Białołęka stanęła w korku

fot. Bartłomiej/warszawa@tvn.pl
fot. Bartłomiej/warszawa@tvn.pl
Źródło: | UCLA Newsroom
- Megakorek na Modlińskiej, ludzie idą pieszo - napisał Dariusz na warszawa@tvn.pl. Jak się okazało, wszystko przez samochód, który utrudnił ruch na moście Grota-Roweckiego. Jakby tego było mało, w korku zepsuł się kolejny wóz.

Pierwszy pojazd zepsuł się na przeprawie w kierunku centrum - odpadło koło. Korek utworzył się na Modlińskiej od ul. Mehoffera. - Tarchomin stoi - napisała Ola na warszawa@tvn.pl.
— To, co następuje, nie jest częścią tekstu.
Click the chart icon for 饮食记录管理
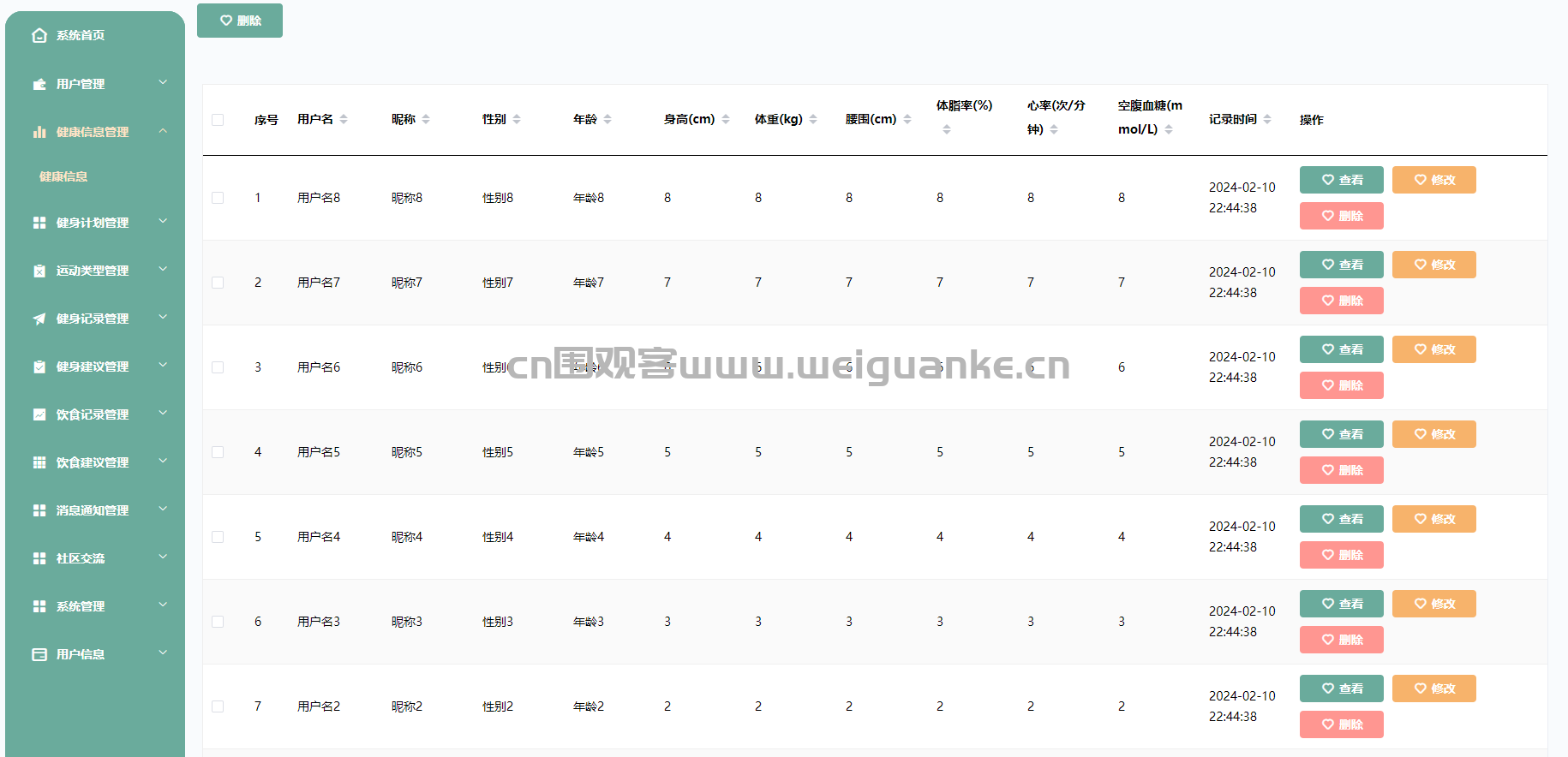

Na miejsce dotarła pomoc drogowa, ale nie odholowała wozu.

Około godz. 9.00 na tym samym pasie mostu zepsuł się kolejny samochód. - Prawdopdobnie nie wytrzymała chłodnica - mówi Tomasz Zieliński, reporter TVN Warszawa. Auta zostały już odholowane.

Problem mieli też pasażerowie komunikacji miejskiej. - Autobusy utknęły na buspasie, bo kierowcy nie chcą stać w korku i wjeżdżają na ten pas - mówi Łukasz Wieczorek, reporter TVN Warszawa.

Z kolei internauci donosili, że psuły się także autobusy.